#### RECORD EXCERPTS ####

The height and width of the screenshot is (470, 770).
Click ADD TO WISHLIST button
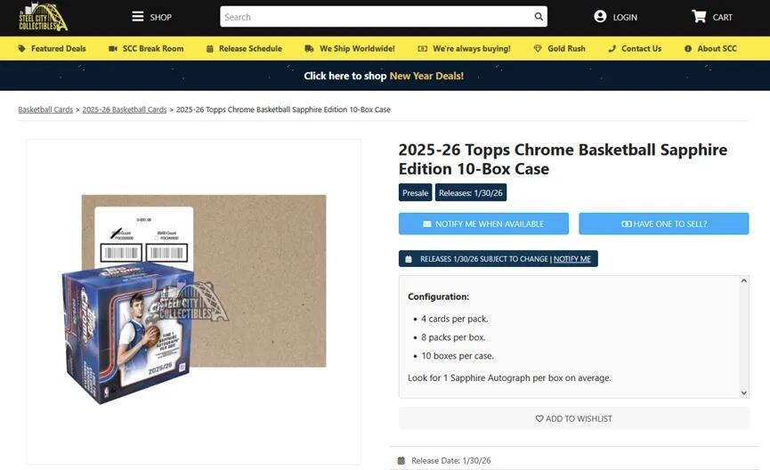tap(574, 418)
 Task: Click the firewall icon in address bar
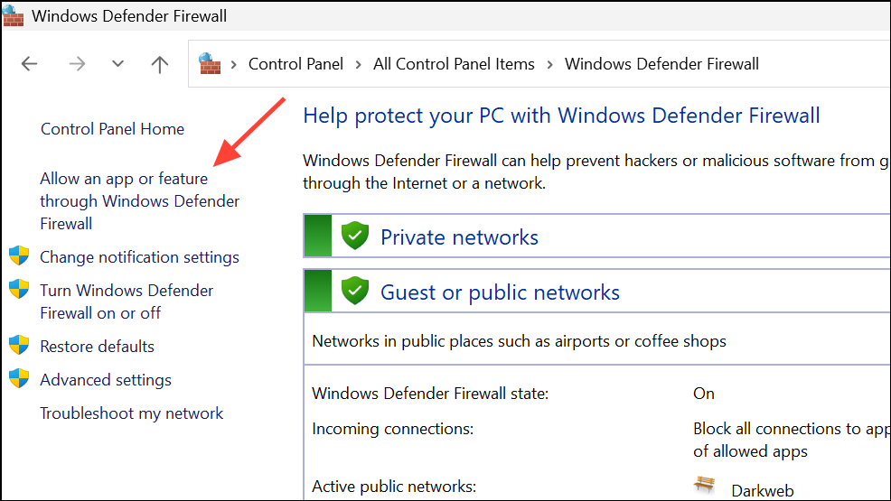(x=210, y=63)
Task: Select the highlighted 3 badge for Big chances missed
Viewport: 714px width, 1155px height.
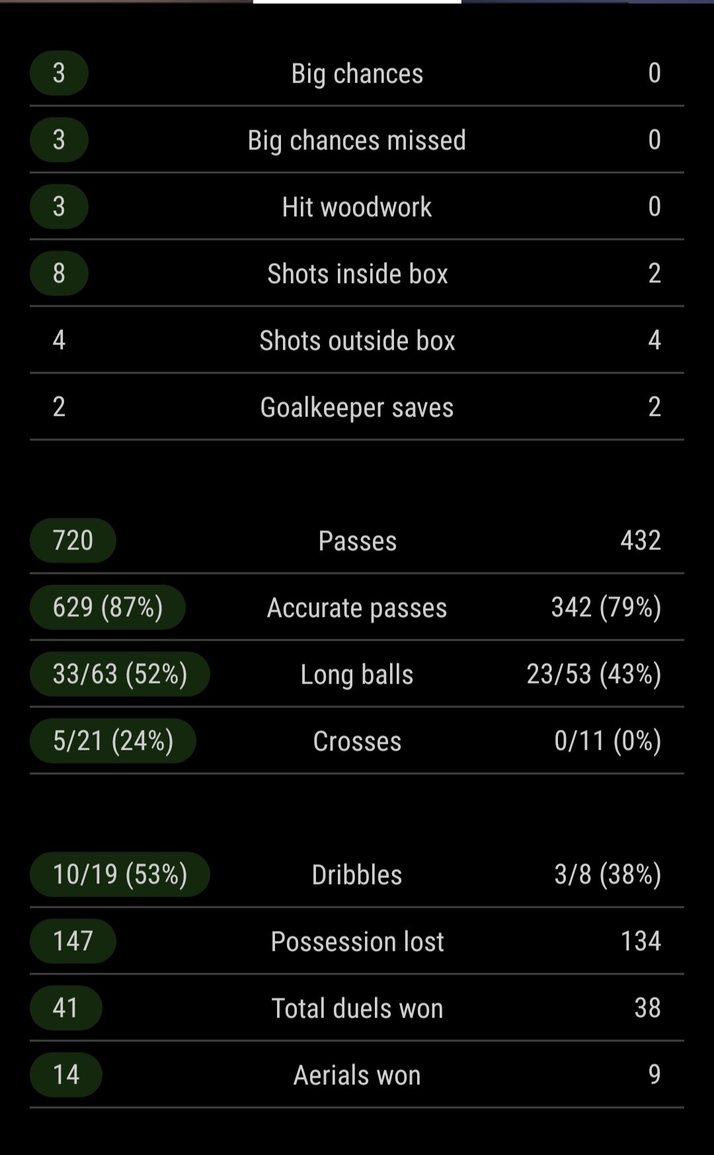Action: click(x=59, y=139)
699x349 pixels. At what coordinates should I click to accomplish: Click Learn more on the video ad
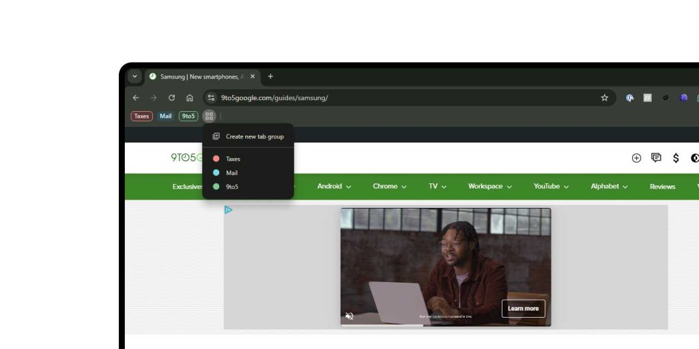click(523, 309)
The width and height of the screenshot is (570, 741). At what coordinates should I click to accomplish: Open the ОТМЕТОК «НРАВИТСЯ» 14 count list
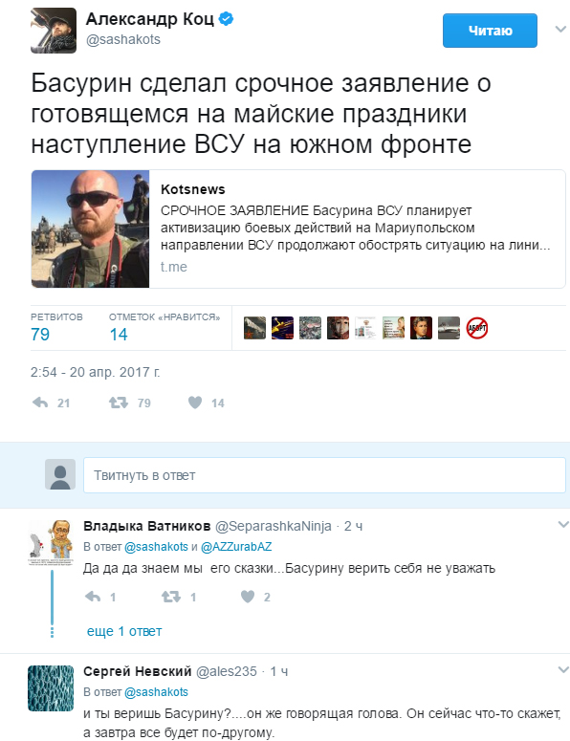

####

[ACTIVITY] The listing above is to be retyped exactly, with all pictures left out.

[ANSWER TO THE PROBLEM]
The height and width of the screenshot is (470, 770).
Click ADD TO WISHLIST button
tap(574, 418)
 Task: Click the firewall icon in address bar
(x=210, y=63)
Task: Select the highlighted 3 badge for Big chances missed
Viewport: 714px width, 1155px height.
Action: click(x=59, y=139)
699x349 pixels. At what coordinates should I click to accomplish: Click Learn more on the video ad
click(523, 309)
The width and height of the screenshot is (570, 741). At what coordinates should I click to accomplish: Open the ОТМЕТОК «НРАВИТСЯ» 14 count list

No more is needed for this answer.